§ **TEXT EXTRACT**
━━━━━━━━━━━━━━━━

Question

Verify the identity.

\(\sf\dfrac{cos~x}{1+sin~x}~+~\dfrac{1+sin~x}{cos~x}~=~2~sec~x\)

Answer 1

you figured it out ? :)

Answer 2

No

Answer 3

you may start by combining both the fractions on the left hand side

Answer 4

I would have to have a common denominator so, \(\sf\dfrac{(cos~x)(1~+~sin~x)}{(1~+~sin~x)(cos~x)}~+~\dfrac{(1~+~sin~x)(cos~x)}{(cos~x)(1~+~sin~x)}\)

\(\sf\dfrac{cos x + sin x cos x}{cos x + sin x cos x}~+~\dfrac{cos x + sin x cos x}{cos x + sin x cos x}\)

\(\sf\dfrac{2(cos x + sin x cos x)}{cos x + sin x cos x}\)

Answer 5

@e.mccormick

Answer 6

Hmmm.... Your representations of 1 to do common denomintor seem wrong.

\(\sf\dfrac{cos~x}{1+sin~x}~+~\dfrac{1+sin~x}{cos~x}~=~2~sec~x\)

\(\sf\dfrac{cos~x}{1+sin~x}\cdot\dfrac{cos~x}{cos~x}~+~\dfrac{1+sin~x}{cos~x}\cdot\dfrac{1+sin~x}{1+sin~x}~=~2~sec~x\)

Answer 7

They key is that anything divided by itself is 1 and therefore does not change the fraction.

\(\dfrac{1}{4}=\dfrac{1}{4}\cdot\dfrac{a}{a}\)

So to get a cos x onto the bottom of the left most fraction, I multiply by 1 in the form of \(\dfrac{\cos x}{\cos x}\). Similar rules for doing the other fraction to get the common denominator.

Answer 8

Do you see how fixing that mistake will lead to a different answer?

Answer 9

Yes

Answer 10

One of the key things to remember in math is that there are two basic operations that do not change things. First is the adding of 0 and second is multiplying by 1. So why is this useful? Well, let me look at them each:

+42-42 = 0, therefore you can add +42-42 to anything and it will not change the value of an equation. If you need to factor something with a +42, that could make it more workable. You use this basic tactic in completing the square.

Multiplying by 1 I just showed. If it is 1, \(\tfrac{1}{1}\), \(\tfrac{42}{42}\), \(\tfrac{\sin\theta}{\sin\theta}\), or whatever else over itself, it does not matter. It is still multiplying by 1.

━━━━━━━━━━━━━━━━

§ **PROBLEM SET**
**1.** Can you restate the paragraph in the trig identity thread that begins "One of the key things to remember in math" as one shorter sentence?
**2.** Can you extend the trig identity thread with a further reply that picks up after its final sentence?

(Dataset excerpt)
━━━━━━━━━━━━━━━━

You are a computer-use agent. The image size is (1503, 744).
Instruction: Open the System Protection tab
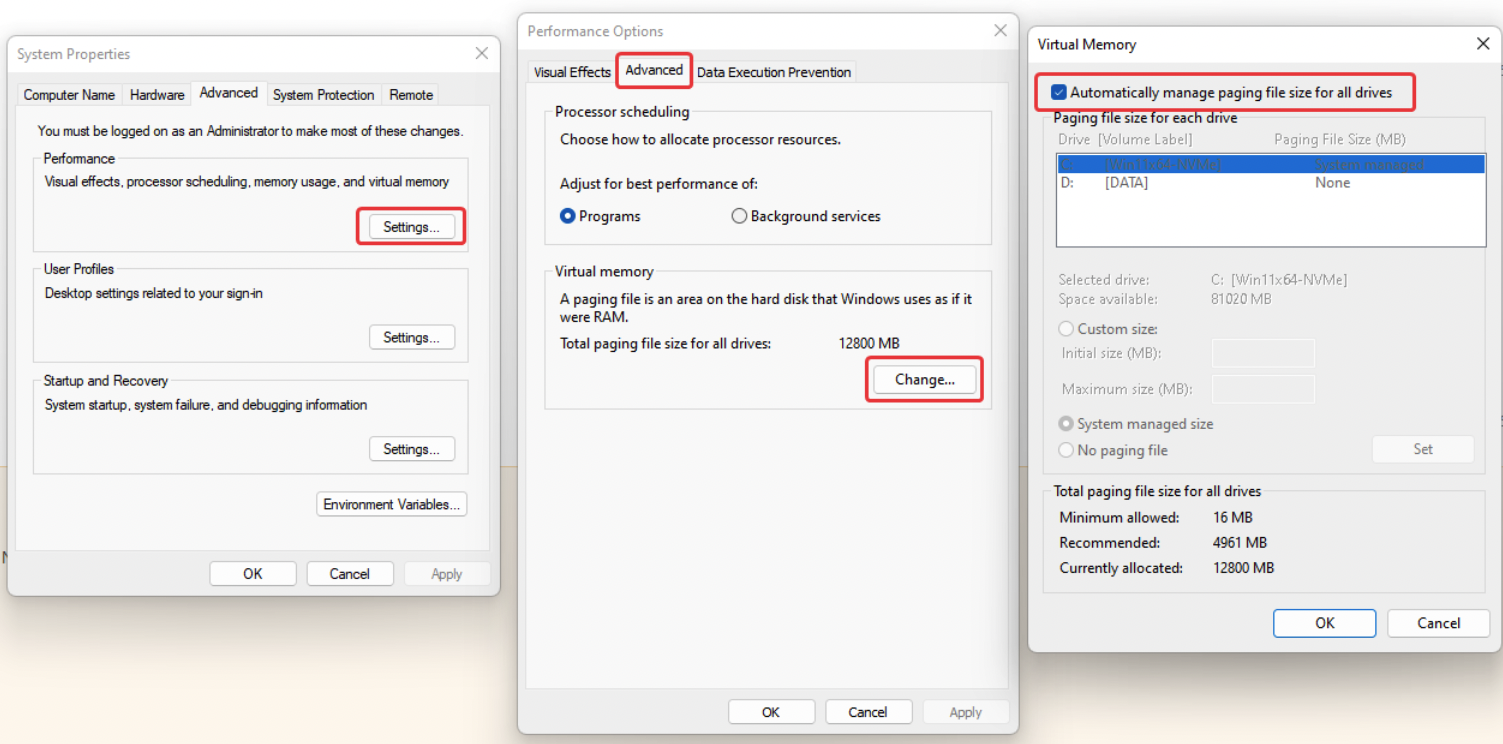point(323,95)
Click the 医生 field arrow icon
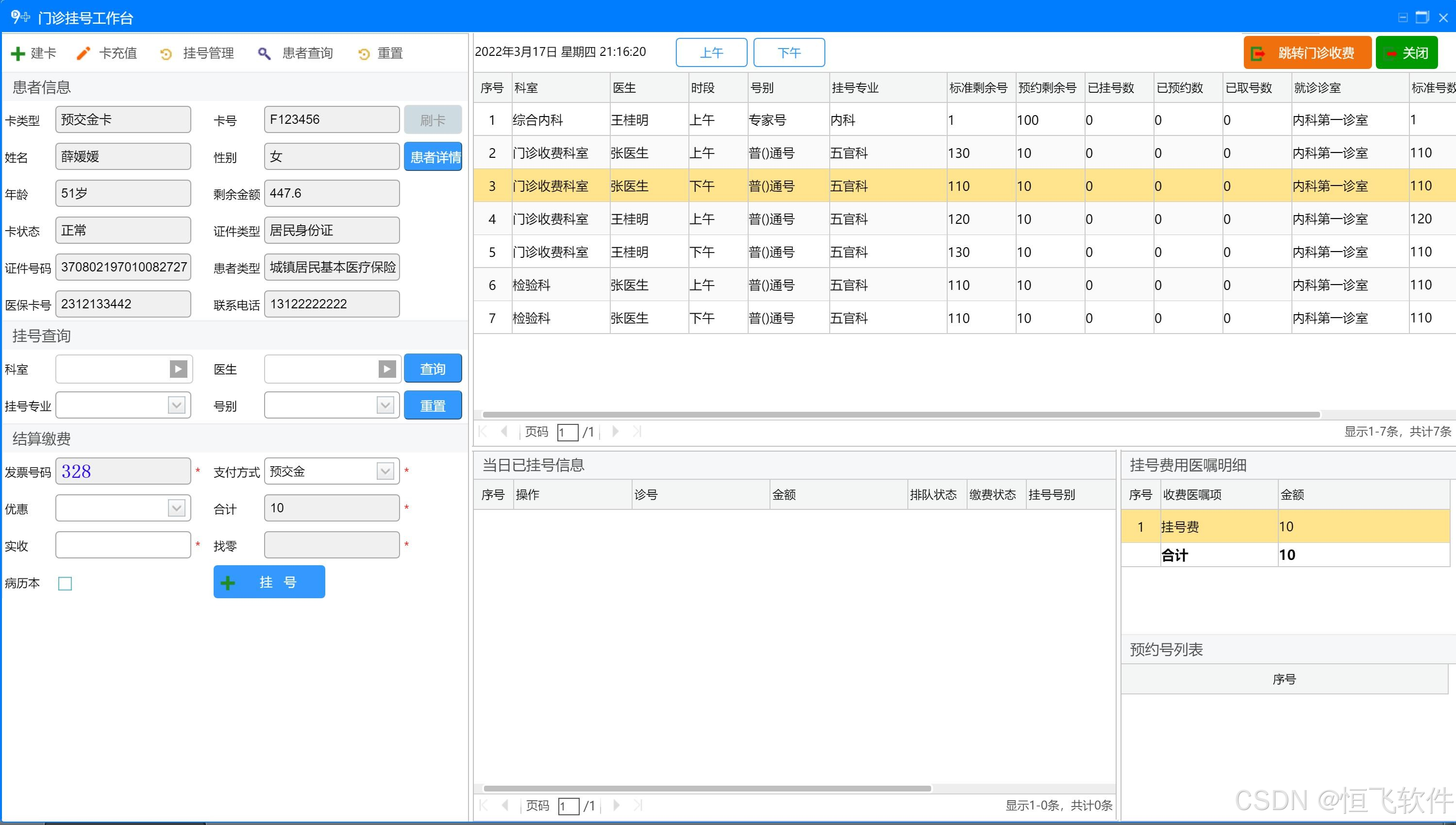This screenshot has height=825, width=1456. click(387, 370)
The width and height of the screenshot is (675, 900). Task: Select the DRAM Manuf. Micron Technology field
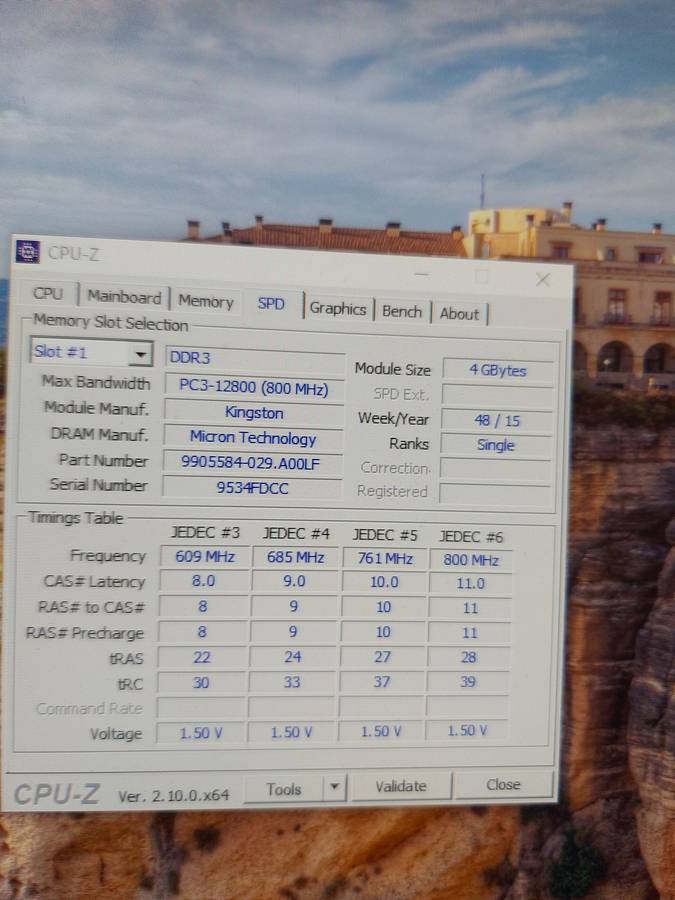[x=253, y=438]
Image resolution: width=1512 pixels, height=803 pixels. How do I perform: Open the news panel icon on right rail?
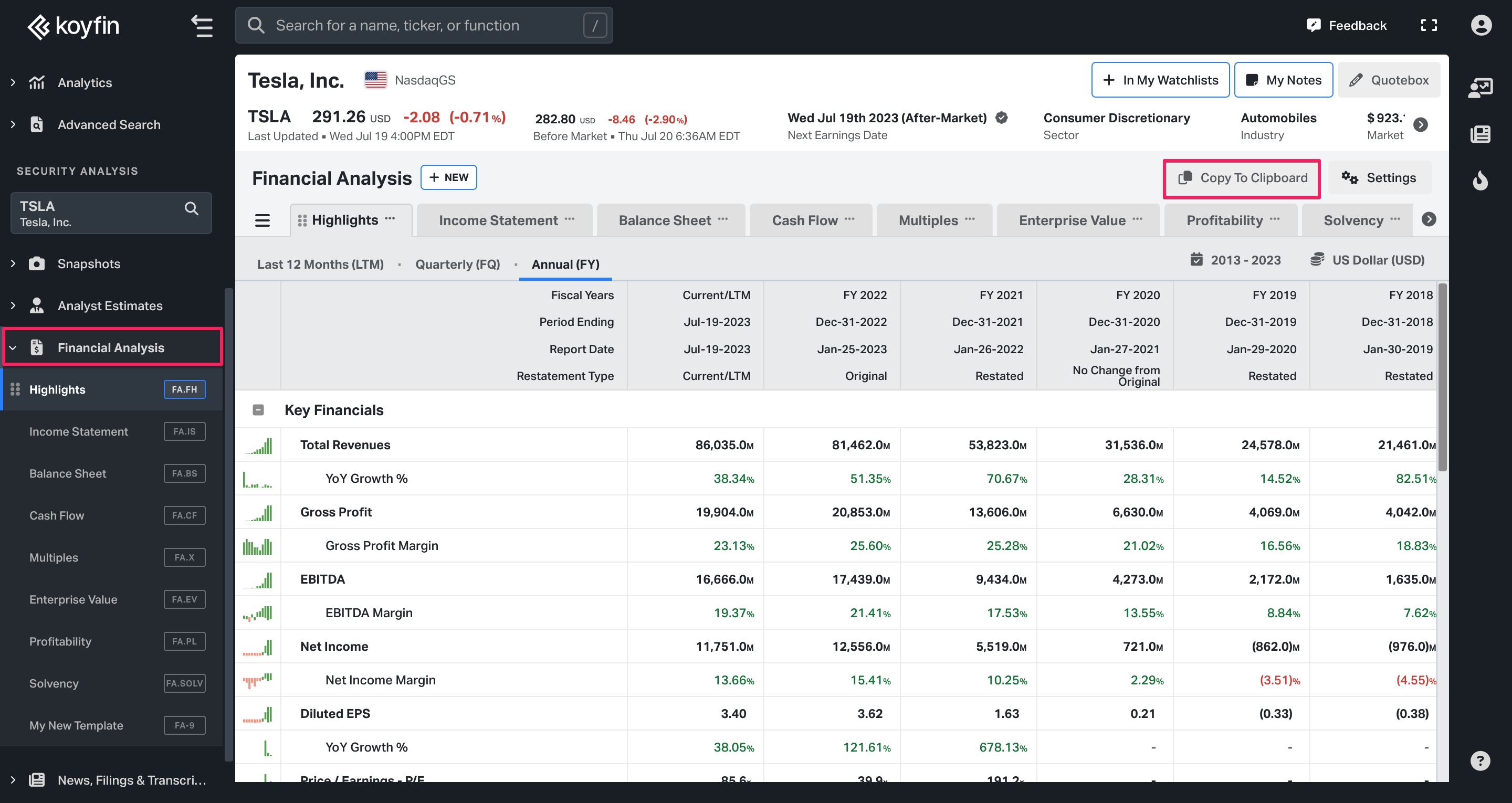[x=1480, y=134]

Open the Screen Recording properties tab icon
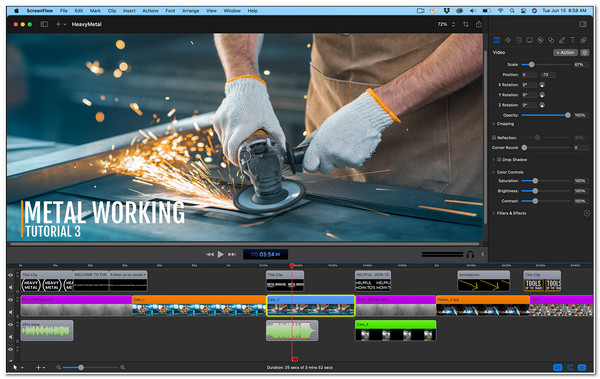point(529,40)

━━━━━━━━━━━━━━━━

§ **WRITTEN ANSWERS**
**1.** Adding 0 and multiplying by 1 are the two basic operations that change nothing, and each one is useful.

**2.**
You need to keep tat bit of algebra in mind when doing trig. The algebraic manipulations of trig allow you to change the appearance of an equation without changing the actual equality.

Answer 11

Wow

Answer 12

I think I made a mistake while changing the denominator

Answer 13

Yah, which is what my corrected version addressed. When you did it, you did not multiply by 1.

Answer 14

Yes, I accidentally did the first fraction times 1+sinx/cos x and the second one times cos x/1+sin x

Answer 15

When I redo it, I got \(\sf\dfrac{cos^2x}{(1+sin~x)(cos~x)}\) and \(\sf\dfrac{1+sin^2x}{(cos~x)(1+sin~x)}\)

Answer 16

Yep.

Anther thing to keep in mind with this sort of problem is the goal, 2sec x. Well, sec x is 1/cos x. So you know that you need to end up with a cos on the bottom. That means that the 1 + sin x on the bottom must canel out somehow. So leave them factored like that.

OK. So, do the addition from that point and what does it become?

Answer 17

And I think you have a mistake on the right fraction. On the top.

Answer 18

\(\sf\dfrac{1+cos^2x+sin^2x+2~sin~x}{2((1+sin~x)(cos~x))}\)

Answer 19

\((a + b)(a + b)=a^2+2ab+b^2\)

Apply that rule or foil the top of the right and try again. =)

Answer 20

Yah. Tht fixes most of it... but how did you get a 2 on the bottom?

Answer 21

haha yeah, I just added it in on that one, but it should be \(\sf\dfrac{sin^2x+2~sin~x+1}{(1+sin~x)(cos~x)}\)

Answer 22

Whoops, I forgot you don't add the denominators

Answer 23

\(\sf\dfrac{1+cos^2x+sin^2x+2~sin~x}{(1+sin~x)(cos~x)}\)

Answer 24

Yah. OK. So, now you have one fraction, but more still needs to go. Do you see anything else that can be gotten rid of or replaced via an identity?

Answer 25

\(\sf cos^2x+sin^2x=1\)

Answer 26

=) Yep!

Answer 27

So now it would be \(\sf\dfrac{2+2~sin~x}{(1+sin~x)(cos~x)}\)

Answer 28

Yep! Now...see the last thing you need to get rid of?

Answer 29

1+sin x?

Answer 30

Yep. Can you think of what needs to be done to have that on both the top and bottom so that it cancels?

Answer 31

Welp, I need to head out, but at this point you are just a couple of simple steps away from done. =)

Answer 32

:(

Answer 33

Yah, well, there were some service calls. Did you figure out the last steps? It is more algebra than trig at that point.

Trig uses a ton of algebra. Calculus uses a ton of EVERYTHING before it. I mean all the way down to basic addition and subtraction on up to the most complex trig identity swaps. So it is good to keep up on earlier math to make later math easier to do.

Answer 34

No, I wasn't sure how to do the rest :/

Answer 35

Well, you have 2+2sx on the top but need the 1+sx on the bottom to cancel. How can you mathematically make the top look more like the bottom?

Answer 36

\(\sf\dfrac{2+sin~x}{cos~x}\)?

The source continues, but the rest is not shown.